African Utility Week conference smart grid session

At the recent African Utility Week, Metering & Smart Energy International had the pleasure of speaking with a number of key utility and sector leaders. Below is a short taste of what they shared with us.

Interviews with industry speakers at African Utility Week

Interviews with industry speakers at African Utility Week

Having spent three days at the event in Cape Town interviewing African utilities, technology suppliers and regulators in our studio, we asked the question: Is Africa the next frontier for smart meters? The answer ranges from nearly to definitely. 

It states the obvious to say Africa is a vast continent and each country’s electricity sector is unique but that is the case.

Zimbabwe, which is now tendering for 60,000 smart meters for its large-power users, is making all the right noises with a government-led smart grid blueprint and plans for a smart city, according to Wilfred Shereni, senior manager at Zimbabwe Electricity Transmission and Distribution Company. 

While Robert Mubiru of Uganda's Umeme said the utility is metering the majority of its customer base.

Industry experts were also talking excitedly about the emerging markets of Angola, Ethiopia and Kenya.

However, in Nigeria the metering gap still yawns wide and in South Africa, a Pretoria municipality last week admitted defeat on an a wide-scale smart meter rollout.

So vendors that are building a local presence and know how to dance the steps of African business, as Daniel Swanepoel, a business consultant and training facilitator described, are well placed to participate in the smartening of the electricity, gas and water networks. 

Smart metering in China and beyond

And what other learnings from the show? We spoke to meter manufacturer Shenzehn Star and discovered that every year there are 50-100 new manufacturers begin producing meters every year.

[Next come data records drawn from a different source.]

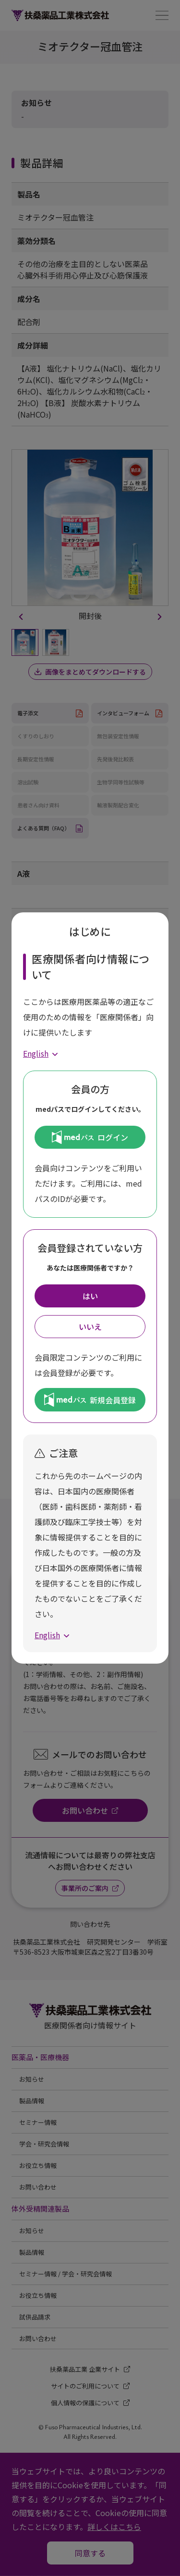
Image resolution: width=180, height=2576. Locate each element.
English (35, 1053)
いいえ (90, 1326)
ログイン (90, 1137)
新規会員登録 (90, 1399)
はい (90, 1296)
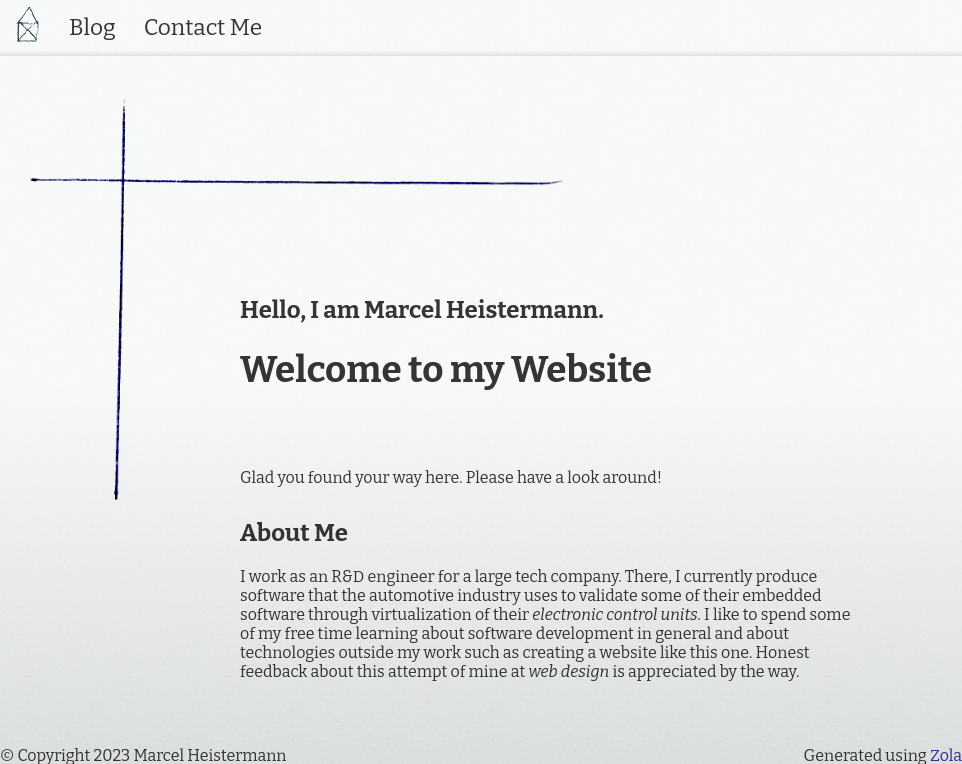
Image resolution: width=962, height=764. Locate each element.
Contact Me (203, 27)
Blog (92, 27)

Domestic metering is now widespread but the local market is so saturated that manufacturers have to look to new markets, like Africa, for growth.

From Europe, we heard from Jesper Daugaard, marketing director at Kamstrup, and Marie Fossum Strannegard, head of utilities at Ericsson on the connected networks to improve living standards and resource conservation.

While Brisbane-based Ivan Barron, chief technology officer at EDMI, told us about the Power of Choice in Australia, a government-led initiative that is still at draft stage.

The thrust of the policy is to let consumers make smart meter choices, such as whether they will opt-in or opt-out of the scheme. Under the draft ruling, consumers will also choose the meter model that meets their budget and smart home needs.


  1. Of course these “Smart Meter” projects are going to fail, as sadly, those in the “know” have managed to convince Municipalities that what they have to offer are “Smart Meters”.

    The misnomer that an Electricity (or Water meter) is “Smart” due to the fact that it has a keypad which allows one to enter a prepaid token is exactly that, a misnomer. Prepaid meters are NOT Smart Meters AT ALL. And to add insult to injury; Being able to send a few bytes of data across FSK PLC not maketh a Smart Meter either.

    If the consumption and tamper information cannot be accurately obtained, the foundation of the Municipal Billing System is compromised and the purpose of Smart Metering has failed DISMALLY.

    Smart meters, whilst they will allow entry of a token, need to have, at the very least, the CRITICAL component of allowing EFFECTIVE and EFFICIENT communication to a Management System. And, as mentioned, NO, the use of FSK PLC to communicate this vital information is neither EFFECTIVE, nor EFFICIENT.

    As a company we have, at our own cost, replaced pilot systems using the above technology as the efficiency was found to be below 40%. So basically, if you as a municipality are happy with retrieving only 40% of the data required to accurately bill customers, then by all means continue installing the “cheap” imported metering technology.

    When choosing a Smart Meter ALL of the following questions need to be addressed:
    1. Does the meter perform ALL functionality internally and NOT server side. I.e. Prepaid, TOU, Currency, Load Profiling, etc. MUST be done within the meter.
    2. Is the technology for communication FSK based? All independent tests performed have shown this technology to be inefficient for both fast, reliable data communication AND immunity to noise on the power grid causing huge loss of data and thus revenue.
    3. All meters MUST be separated from the grid. I.e. Any internal communication within the property must NOT pass through the meter onto the power grid. (And vice versa)
    4. Smart Meters CANNOT use RF to communicate data due to its inefficiencies and pitfalls.